··· TASK INPUT ···
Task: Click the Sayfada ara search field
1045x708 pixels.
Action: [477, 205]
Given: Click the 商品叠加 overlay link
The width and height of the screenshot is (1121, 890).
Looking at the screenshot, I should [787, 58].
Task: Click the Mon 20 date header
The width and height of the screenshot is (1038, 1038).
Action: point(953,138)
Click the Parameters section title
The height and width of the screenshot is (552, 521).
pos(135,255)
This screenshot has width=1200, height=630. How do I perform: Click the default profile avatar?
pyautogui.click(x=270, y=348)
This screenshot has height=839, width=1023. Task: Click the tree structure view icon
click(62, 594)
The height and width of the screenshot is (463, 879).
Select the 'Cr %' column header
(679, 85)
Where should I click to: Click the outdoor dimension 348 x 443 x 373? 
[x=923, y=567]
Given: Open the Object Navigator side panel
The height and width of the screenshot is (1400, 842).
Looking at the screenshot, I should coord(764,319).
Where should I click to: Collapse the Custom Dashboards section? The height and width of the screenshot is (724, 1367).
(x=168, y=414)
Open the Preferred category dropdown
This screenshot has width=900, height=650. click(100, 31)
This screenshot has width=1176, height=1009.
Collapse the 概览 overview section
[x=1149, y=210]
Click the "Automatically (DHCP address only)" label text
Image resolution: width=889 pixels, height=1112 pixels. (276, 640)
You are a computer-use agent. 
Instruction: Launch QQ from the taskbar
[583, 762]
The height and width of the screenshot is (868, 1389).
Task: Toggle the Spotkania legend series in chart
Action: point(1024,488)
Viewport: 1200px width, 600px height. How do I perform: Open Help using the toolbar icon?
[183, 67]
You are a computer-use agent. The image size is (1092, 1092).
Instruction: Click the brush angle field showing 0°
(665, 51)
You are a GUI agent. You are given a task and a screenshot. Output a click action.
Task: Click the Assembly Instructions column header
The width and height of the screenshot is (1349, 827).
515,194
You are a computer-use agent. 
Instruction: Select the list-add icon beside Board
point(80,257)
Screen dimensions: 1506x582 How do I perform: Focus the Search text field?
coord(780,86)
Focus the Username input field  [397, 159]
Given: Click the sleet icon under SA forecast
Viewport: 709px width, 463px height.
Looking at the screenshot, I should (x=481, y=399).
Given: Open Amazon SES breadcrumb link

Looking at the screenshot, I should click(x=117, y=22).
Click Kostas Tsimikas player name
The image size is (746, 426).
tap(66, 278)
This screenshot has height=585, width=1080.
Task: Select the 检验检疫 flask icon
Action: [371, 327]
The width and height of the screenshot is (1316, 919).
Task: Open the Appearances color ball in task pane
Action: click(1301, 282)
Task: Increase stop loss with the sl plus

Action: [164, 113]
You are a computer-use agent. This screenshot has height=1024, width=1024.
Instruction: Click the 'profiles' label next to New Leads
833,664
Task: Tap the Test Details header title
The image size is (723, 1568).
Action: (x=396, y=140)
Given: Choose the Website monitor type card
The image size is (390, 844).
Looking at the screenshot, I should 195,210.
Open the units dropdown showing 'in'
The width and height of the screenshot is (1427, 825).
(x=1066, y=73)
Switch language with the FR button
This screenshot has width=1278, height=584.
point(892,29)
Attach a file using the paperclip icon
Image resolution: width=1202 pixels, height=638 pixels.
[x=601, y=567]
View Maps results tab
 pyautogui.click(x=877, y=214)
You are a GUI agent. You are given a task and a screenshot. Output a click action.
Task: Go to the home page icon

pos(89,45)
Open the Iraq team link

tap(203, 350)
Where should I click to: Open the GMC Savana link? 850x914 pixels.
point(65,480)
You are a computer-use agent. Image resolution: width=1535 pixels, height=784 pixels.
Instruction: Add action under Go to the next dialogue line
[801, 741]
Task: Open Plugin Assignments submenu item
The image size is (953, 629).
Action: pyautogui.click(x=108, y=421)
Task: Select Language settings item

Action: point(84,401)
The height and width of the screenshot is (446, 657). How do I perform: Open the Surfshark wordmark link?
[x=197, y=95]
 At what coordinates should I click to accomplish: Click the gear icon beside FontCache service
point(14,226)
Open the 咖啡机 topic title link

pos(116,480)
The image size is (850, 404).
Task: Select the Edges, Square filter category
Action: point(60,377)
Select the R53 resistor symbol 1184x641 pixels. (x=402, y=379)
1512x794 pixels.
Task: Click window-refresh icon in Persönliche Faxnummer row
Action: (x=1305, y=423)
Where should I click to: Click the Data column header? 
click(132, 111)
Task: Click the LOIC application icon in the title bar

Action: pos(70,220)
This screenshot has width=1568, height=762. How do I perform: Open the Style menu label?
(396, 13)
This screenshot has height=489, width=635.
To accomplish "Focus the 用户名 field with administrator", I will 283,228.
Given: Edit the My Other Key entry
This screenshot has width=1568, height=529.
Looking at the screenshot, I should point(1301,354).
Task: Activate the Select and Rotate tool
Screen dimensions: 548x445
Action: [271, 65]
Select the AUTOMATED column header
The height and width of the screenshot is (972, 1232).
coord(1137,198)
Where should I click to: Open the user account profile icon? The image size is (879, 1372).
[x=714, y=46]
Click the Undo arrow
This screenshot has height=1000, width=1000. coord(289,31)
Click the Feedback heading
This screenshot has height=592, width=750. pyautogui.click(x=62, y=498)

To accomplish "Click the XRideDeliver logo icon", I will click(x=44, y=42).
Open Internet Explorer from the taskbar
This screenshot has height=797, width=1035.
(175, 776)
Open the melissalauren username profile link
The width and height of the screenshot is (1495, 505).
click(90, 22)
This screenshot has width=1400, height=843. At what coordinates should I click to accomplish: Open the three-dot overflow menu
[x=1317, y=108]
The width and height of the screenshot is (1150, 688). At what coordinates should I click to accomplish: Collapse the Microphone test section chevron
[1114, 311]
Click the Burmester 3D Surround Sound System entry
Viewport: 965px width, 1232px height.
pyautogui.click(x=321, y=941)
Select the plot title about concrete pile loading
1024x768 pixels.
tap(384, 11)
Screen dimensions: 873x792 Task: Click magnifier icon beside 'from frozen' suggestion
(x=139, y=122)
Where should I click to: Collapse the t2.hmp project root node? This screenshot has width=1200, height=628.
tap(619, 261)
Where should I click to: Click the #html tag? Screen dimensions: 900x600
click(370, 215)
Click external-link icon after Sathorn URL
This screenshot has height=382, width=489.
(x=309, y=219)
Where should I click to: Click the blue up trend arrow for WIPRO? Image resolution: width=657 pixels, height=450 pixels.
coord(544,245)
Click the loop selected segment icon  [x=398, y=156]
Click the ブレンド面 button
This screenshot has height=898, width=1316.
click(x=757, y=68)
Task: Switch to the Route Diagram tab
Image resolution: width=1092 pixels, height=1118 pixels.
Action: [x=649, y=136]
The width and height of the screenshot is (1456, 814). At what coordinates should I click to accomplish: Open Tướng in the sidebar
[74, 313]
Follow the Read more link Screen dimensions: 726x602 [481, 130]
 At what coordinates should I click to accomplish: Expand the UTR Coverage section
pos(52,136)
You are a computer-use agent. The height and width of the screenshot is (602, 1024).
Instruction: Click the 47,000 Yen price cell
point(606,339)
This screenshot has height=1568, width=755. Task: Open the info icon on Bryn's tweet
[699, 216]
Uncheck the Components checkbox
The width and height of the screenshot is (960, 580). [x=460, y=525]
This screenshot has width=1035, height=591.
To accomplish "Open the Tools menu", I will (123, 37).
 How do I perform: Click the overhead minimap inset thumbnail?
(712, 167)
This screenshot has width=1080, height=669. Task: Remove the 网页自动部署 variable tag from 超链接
···
TASK DESCRIPTION: Search the material for the word "computer". Each line where it is found must be copied.

WRITTEN SOLUTION:
You are a computer-use agent. 
You are a computer-use agent. The image size is (1092, 1092).
You are a computer-use agent. 
You are a computer-use agent. This screenshot has height=1024, width=1024.
You are a computer-use agent. Image resolution: width=1535 pixels, height=784 pixels.
You are a computer-use agent. The height and width of the screenshot is (602, 1024).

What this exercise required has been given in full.